While I am heartened that Second Minister for Education, Indranee Rajah, has finally admitted that there is inequality within our education system, I am disappointed that she has stopped short of revealing the breakdown of the socio-economic status of students admitted through the Direct School Admission scheme (DSA).
Declining to disclose the figures while admitting that there is inequality within the scheme could lead people to speculate that the situation is much worse that it actually is. Will further suspicion really further the government’s objective of coming across as trusted?
Indranee Rajah has said that the revisions to the DSA will close the gap between the wealthy and the poor in terms of school admissions. But will simply cutting the admission fee make such a big difference? She has identified that richer parents might have more access to information on the various options under the scheme in comparison to households who are more disadvantaged.
If the problem is due to a lack of knowledge, how will cutting the admission fee help? If you don’t know something, the fact that it is free will not enlighten you? How will the government spread the information to a wider base?
Secondly, it is important to note that the DSA had been criticised for years. Yet, nothing has been done till now. Is it therefore reasonable to conclude that it is at least in part due to the alternative media which gave critics a more open and accessible platform that finally forced the Ministry of Education (MOE) to sit up and confront the inequality within the scheme? In other words, would this acknowledgement by the MOE have come to past without the contribution made by the alternative media sites that the government seems so keen to control?

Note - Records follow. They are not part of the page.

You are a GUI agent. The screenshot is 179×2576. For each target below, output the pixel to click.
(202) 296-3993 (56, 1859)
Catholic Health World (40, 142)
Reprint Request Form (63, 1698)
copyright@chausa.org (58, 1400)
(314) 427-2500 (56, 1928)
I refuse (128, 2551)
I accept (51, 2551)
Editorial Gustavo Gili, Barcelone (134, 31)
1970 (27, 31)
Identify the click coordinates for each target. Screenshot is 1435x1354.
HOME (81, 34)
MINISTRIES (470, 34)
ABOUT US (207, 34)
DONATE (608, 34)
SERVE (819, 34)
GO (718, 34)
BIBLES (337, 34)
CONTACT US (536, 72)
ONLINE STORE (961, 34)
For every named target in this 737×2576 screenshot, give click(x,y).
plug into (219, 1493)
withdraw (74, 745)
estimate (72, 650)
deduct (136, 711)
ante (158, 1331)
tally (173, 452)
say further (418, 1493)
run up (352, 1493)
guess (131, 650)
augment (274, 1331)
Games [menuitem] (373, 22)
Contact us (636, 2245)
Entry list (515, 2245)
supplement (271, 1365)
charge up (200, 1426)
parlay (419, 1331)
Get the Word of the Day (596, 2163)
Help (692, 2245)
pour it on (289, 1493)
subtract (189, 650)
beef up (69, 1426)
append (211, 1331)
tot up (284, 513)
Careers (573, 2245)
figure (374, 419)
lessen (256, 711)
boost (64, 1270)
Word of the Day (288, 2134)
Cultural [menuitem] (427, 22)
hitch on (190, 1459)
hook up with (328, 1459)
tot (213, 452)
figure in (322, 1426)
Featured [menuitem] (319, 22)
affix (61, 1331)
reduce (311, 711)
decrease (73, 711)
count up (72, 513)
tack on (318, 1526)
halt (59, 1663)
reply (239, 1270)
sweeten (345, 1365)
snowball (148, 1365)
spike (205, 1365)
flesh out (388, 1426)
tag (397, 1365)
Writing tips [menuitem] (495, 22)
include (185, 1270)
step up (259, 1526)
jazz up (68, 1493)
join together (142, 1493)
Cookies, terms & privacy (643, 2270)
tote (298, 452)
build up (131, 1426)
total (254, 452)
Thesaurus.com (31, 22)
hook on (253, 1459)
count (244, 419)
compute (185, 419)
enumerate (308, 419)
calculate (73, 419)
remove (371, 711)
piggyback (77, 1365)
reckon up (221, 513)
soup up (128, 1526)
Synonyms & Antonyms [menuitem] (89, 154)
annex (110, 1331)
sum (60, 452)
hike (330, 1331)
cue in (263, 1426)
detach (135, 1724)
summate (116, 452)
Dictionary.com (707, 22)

In view of this, we have to recognise the important contribution that the online media sites make to society. Does the fear of fake news outweigh the benefits brought on by a free alternative media landscape? The alternative media set up is leaner and more nimble. It is closer to the ground and is by and large more accessible to the general public.
As such, they are a valuable resource for the government and can act as a valuable interface between the government and ground sentiment. Perhaps, the online media sites can be utilised to help propagate the options under the DSA? Could it be that the mainstream media is too narrow and that engaging the online media sites might broaden the information base?
In the current government mood of tackling “fake news”, it is also prudent to also remember that not all alternative media sites are peddlers of half truths and the like. There too exist reliable alternative media sites whose objectives are to provide objective and non partisan news. These are sites that the government should engage with and not shun. They are a voice for accountability, providing the momentum for changes to happen.